■ **What to work on**
A faithful copy is required: transcribe each line below exactly, minus the pictures.

■ **Source information**
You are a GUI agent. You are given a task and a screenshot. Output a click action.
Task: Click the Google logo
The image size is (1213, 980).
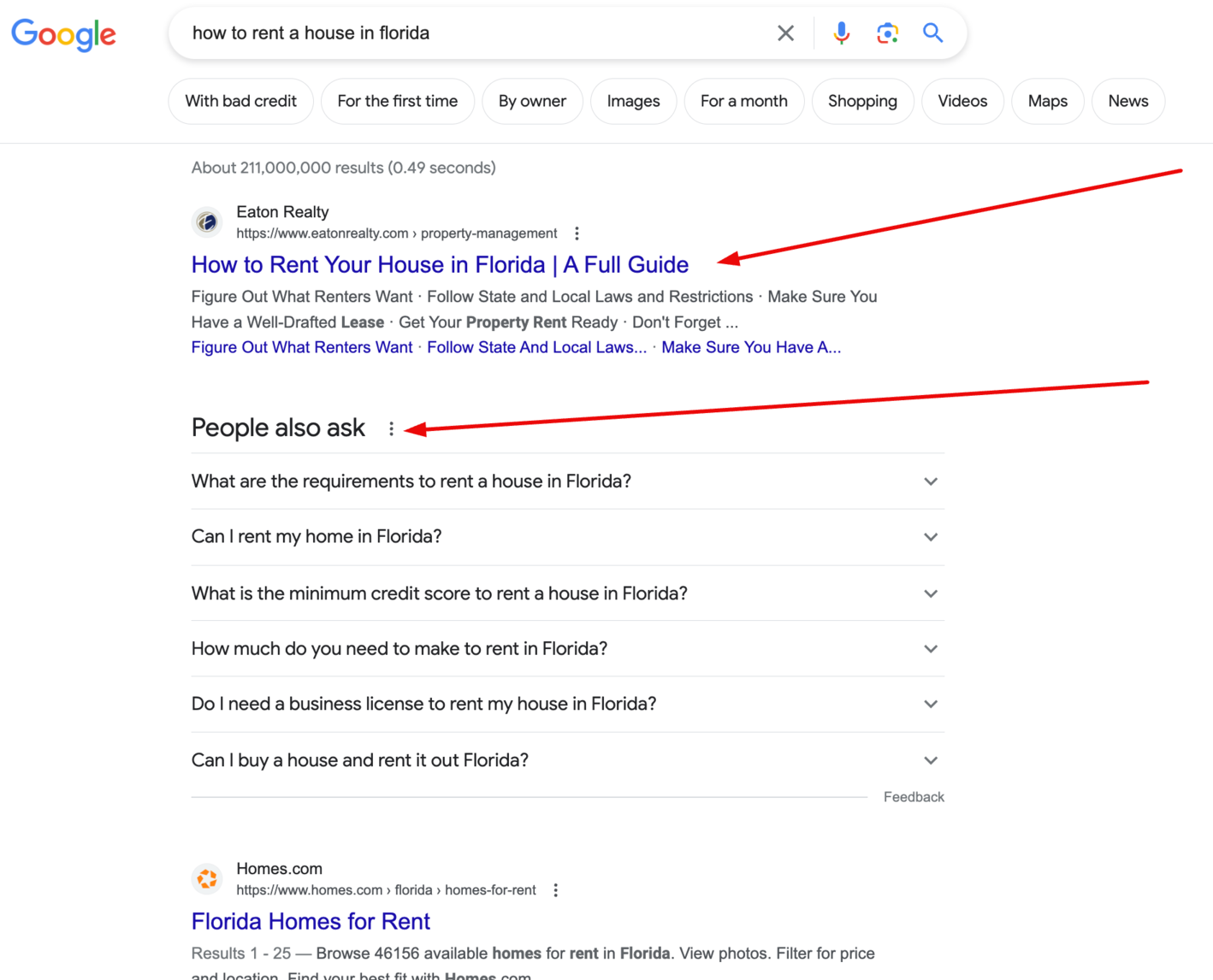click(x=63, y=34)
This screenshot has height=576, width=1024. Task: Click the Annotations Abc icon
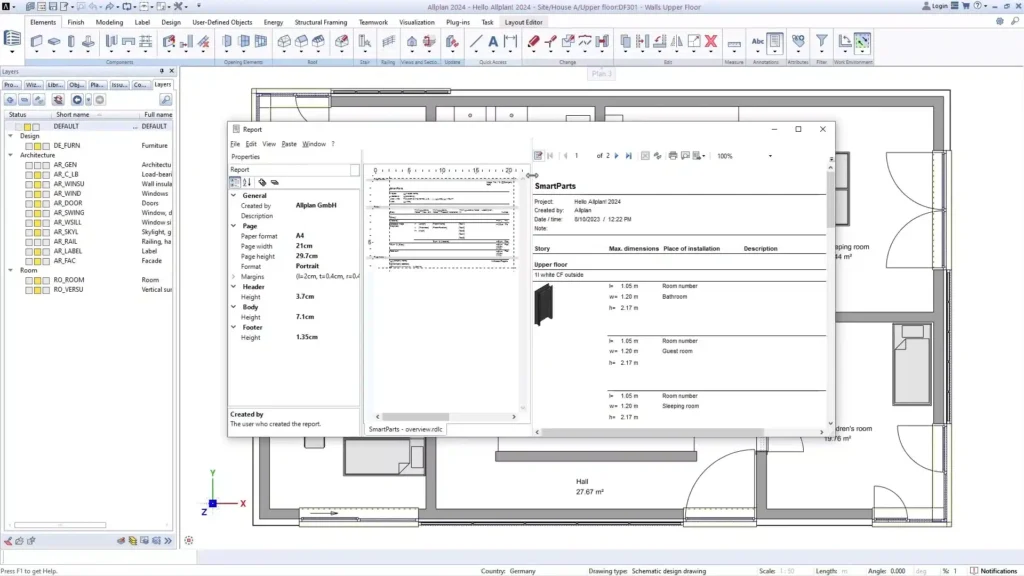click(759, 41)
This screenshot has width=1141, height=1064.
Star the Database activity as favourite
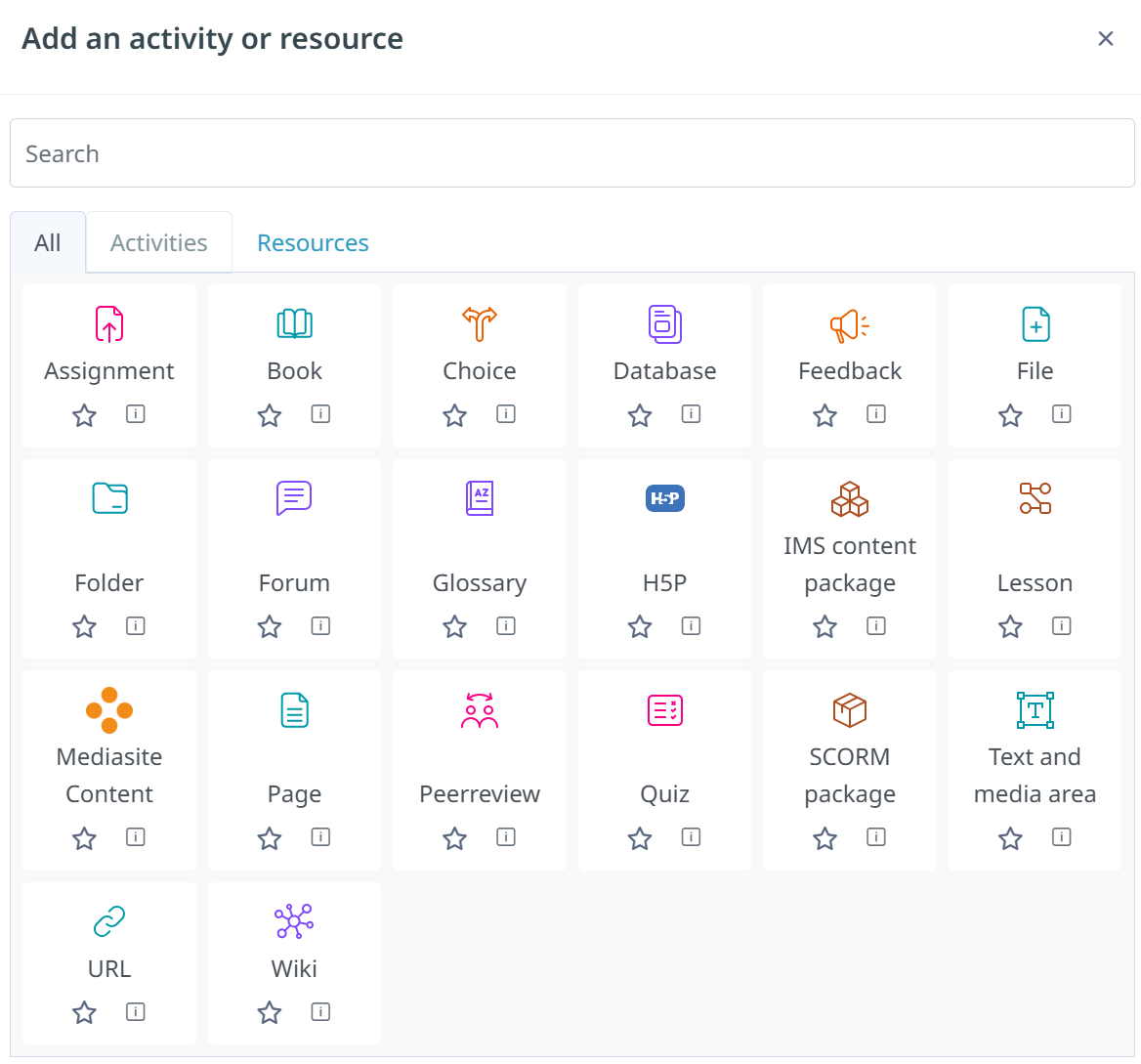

■ **Answer section**
You are a GUI agent. You are given a task and a screenshot. Output a click action.
Task: Click the Google logo
The image size is (1213, 980).
click(x=63, y=34)
This screenshot has height=576, width=1024. Task: Click the Annotations Abc icon
click(759, 41)
This screenshot has width=1141, height=1064.
Star the Database activity as favourite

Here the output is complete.